Der Fiskus kann angesichts der zum Teil schwierigen Auslegung ab dem Veranlagungszeitraum 2008 erhebliche Mehrsteuern festsetzen. Zudem kann es wegen der fehlenden Akzeptanz im Ausland zu effektiven Doppelbelastungen des Steuerpflichtigen kommen. International tätige Unternehmensgruppen sollten sich deshalb frühzeitig und systematisch mit den steuerlichen Konsequenzen auseinandersetzen und mögliche Gestaltungsoptionen nutzen.
Grundsätzlich gilt: Eine steuerlich relevante Funktionsverlagerung liegt vor, wenn eine Geschäftstätigkeit im Ausland aufgenommen und gleichzeitig dieselbe Tätigkeit in Deutschland eingeschränkt oder eingestellt wird. Die Geschäftstätigkeit selbst und die der Geschäftstätigkeit zuzuordnenden Wirtschaftsgüter und sonstigen Vorteile , das sogenannte Transferpaket, müssen hierzu zumindest wirtschaftlich auf das nahe stehende ausländische Unternehmen übertragen werden. Eine wichtige Voraussetzung ist darüber hinaus eine gewisse Eigenständigkeit der Funktion, die es ermöglicht, ihr bestimmte Erträge oder Aufwendungen sowie bestimmte Chancen und Risiken zuzuordnen. Im Regelfall geht es um die Verlagerung einer Produktions- bzw. Vertriebsfunktion.

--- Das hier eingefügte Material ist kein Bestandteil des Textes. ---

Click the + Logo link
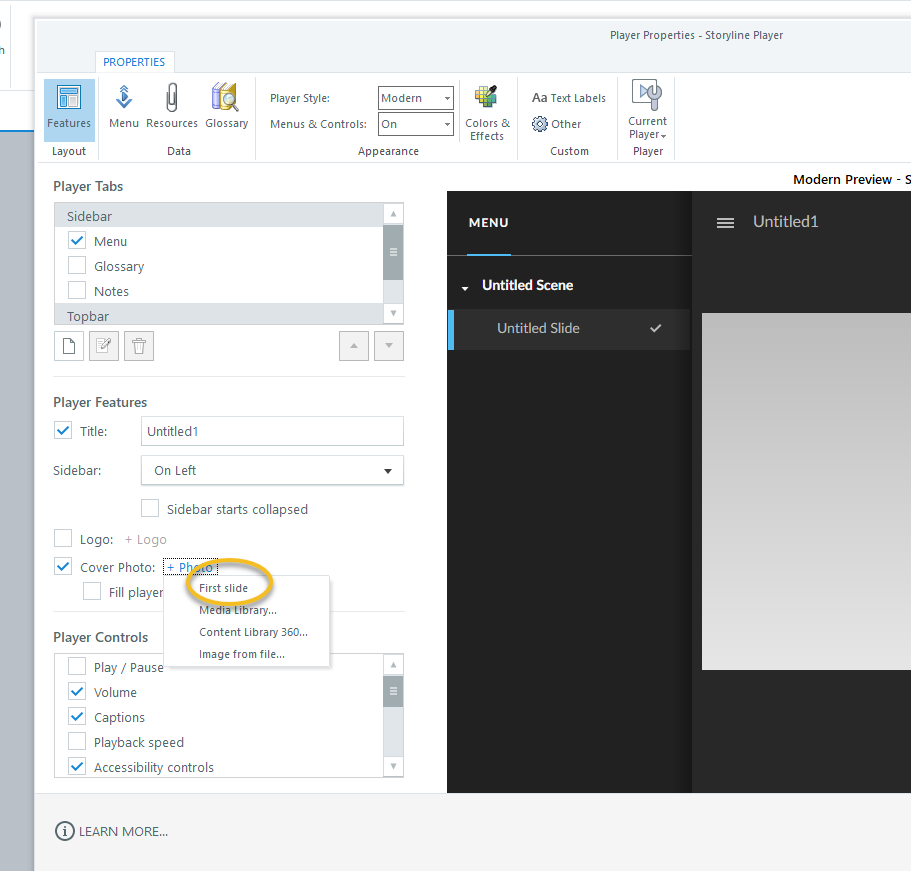 146,539
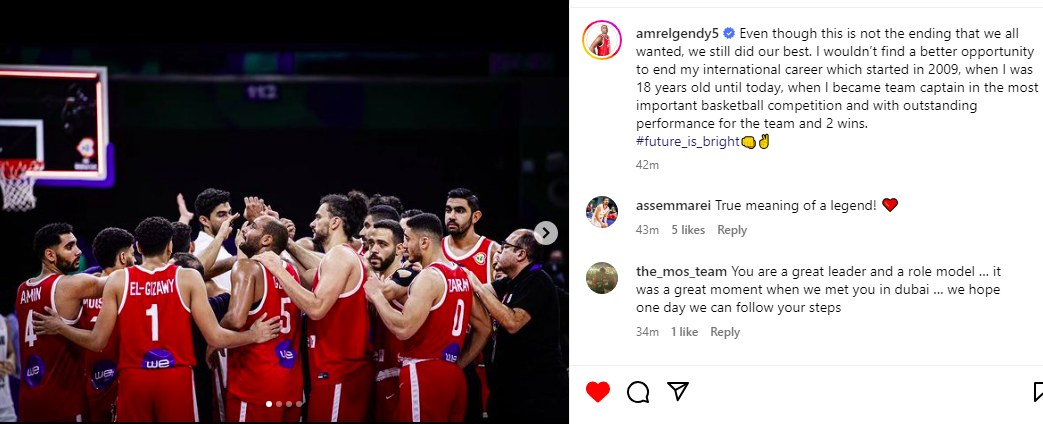1043x424 pixels.
Task: Open comments via the speech bubble icon
Action: coord(638,392)
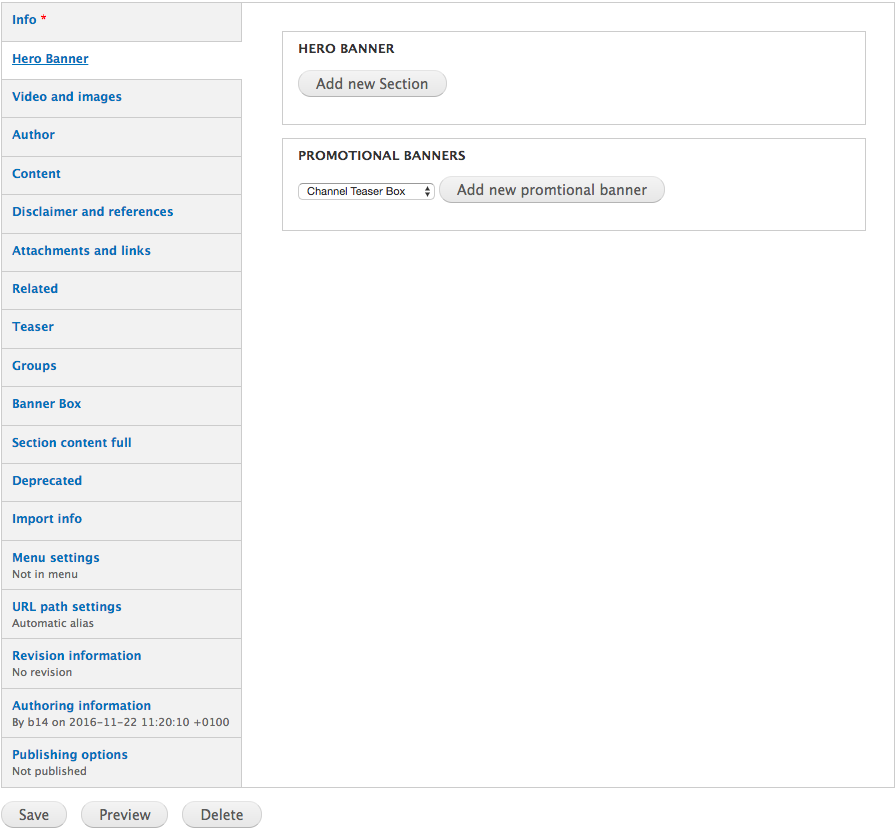Select Attachments and links tab
The width and height of the screenshot is (896, 830).
coord(81,251)
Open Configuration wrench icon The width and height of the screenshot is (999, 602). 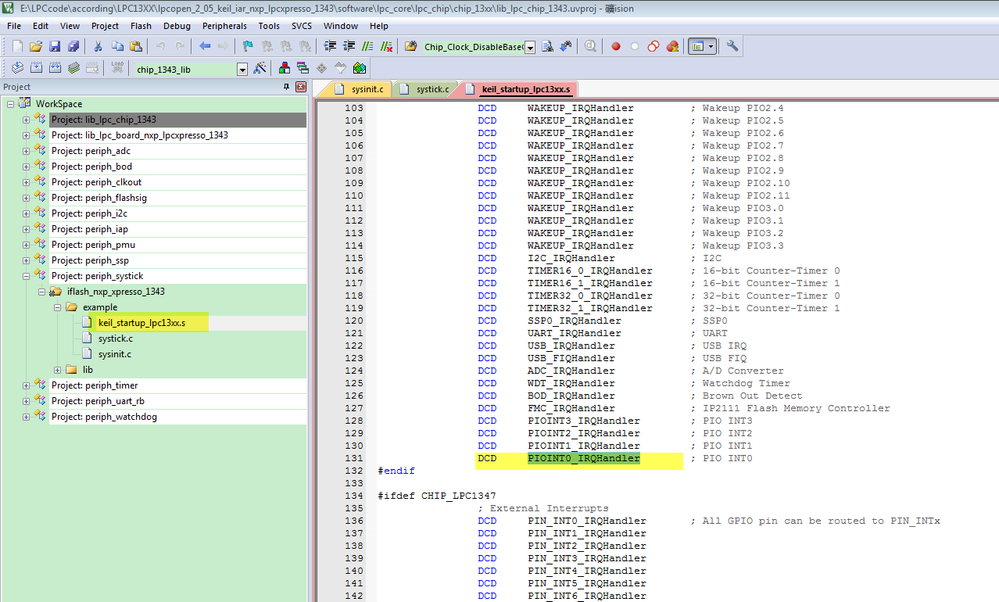(x=732, y=47)
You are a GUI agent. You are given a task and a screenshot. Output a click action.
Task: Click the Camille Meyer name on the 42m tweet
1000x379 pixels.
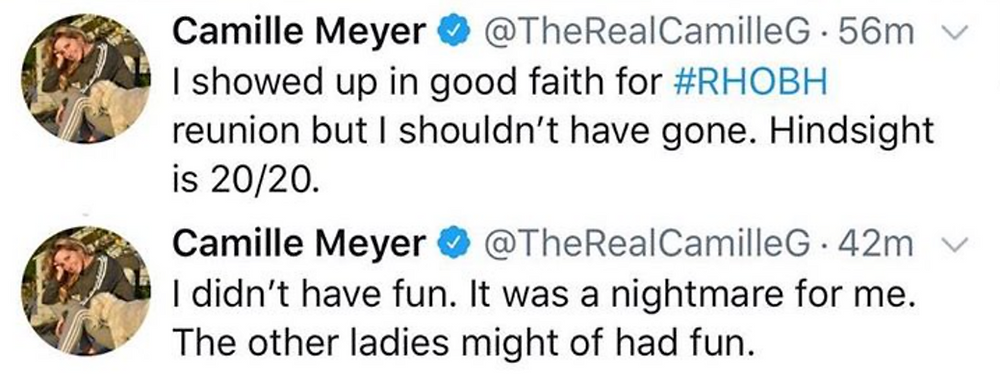point(300,243)
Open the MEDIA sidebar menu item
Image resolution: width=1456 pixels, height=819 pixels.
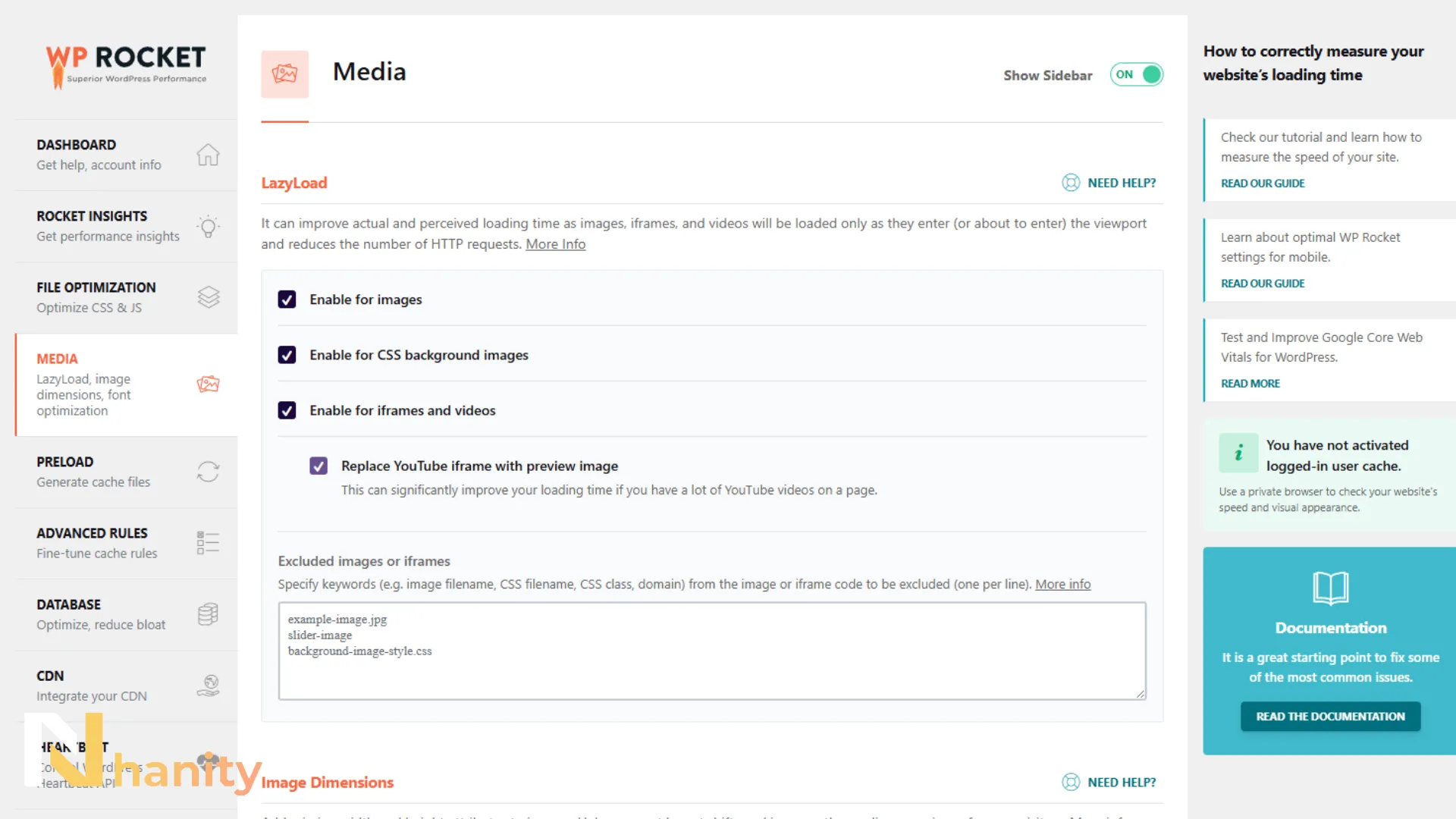point(127,384)
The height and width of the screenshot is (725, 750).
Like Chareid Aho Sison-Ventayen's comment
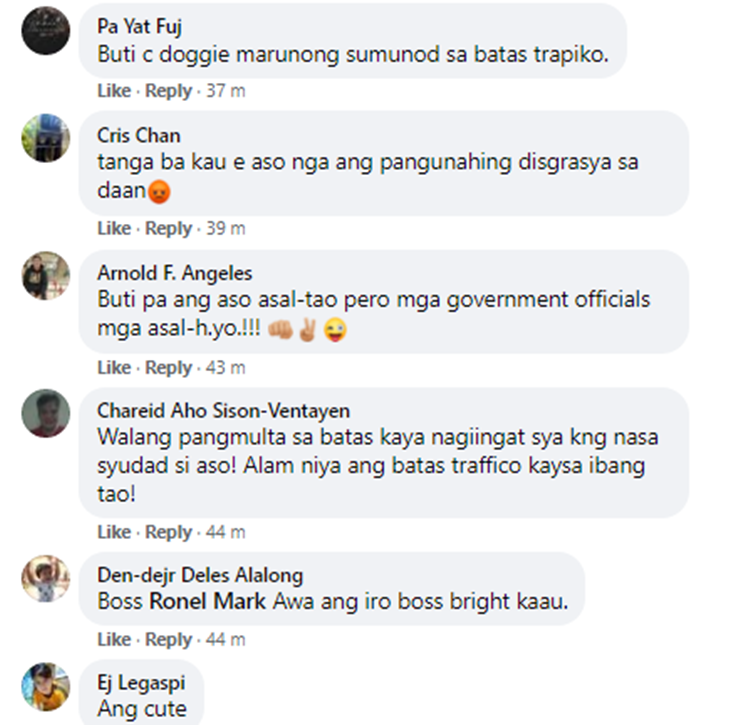pyautogui.click(x=114, y=532)
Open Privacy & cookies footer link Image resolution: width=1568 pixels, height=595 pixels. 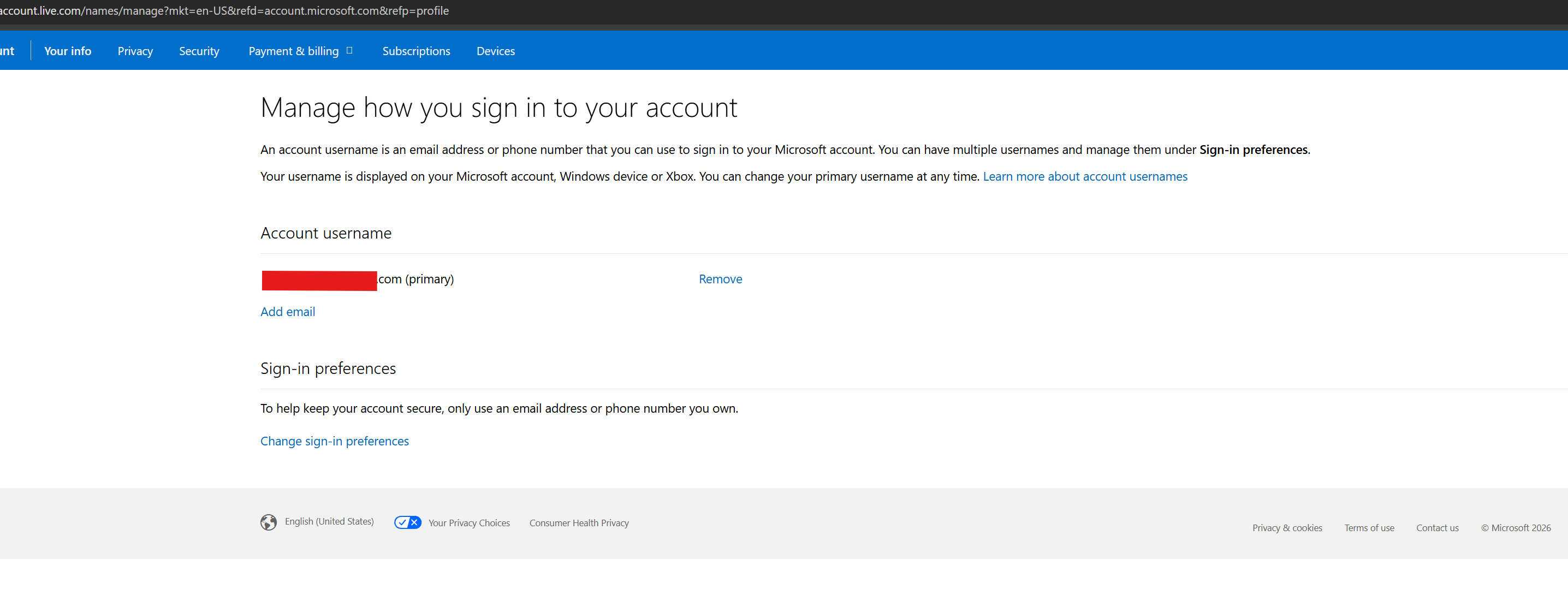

Die Abgrenzung in der Praxis ist schwierig. Wird etwa im Ausland eine Funktion aufgenommen, ohne dass im Inland die entsprechende Tätigkeit eingestellt wird, liegt eine Funktionsverdoppelung vor. In diesen Fällen lässt sich eine Besteuerung der übergehenden Gewinnpotenziale verhindern. Zur Vermeidung von missbräuchlichen Gestaltungen gilt dies allerdings nur unter der Voraussetzung, dass es fünf Jahre lang zu keiner Einschränkung der inländischen Funktion kommt. Die Finanzverwaltung überwacht dies genau; Maßstab ist der im Inland erzielte Umsatz. Ab einem Umsatzrückgang von einer Million Euro im Vergleich zum Vorjahr stufen die Finanzbehörden den Fall als Funktionsverlagerung ein.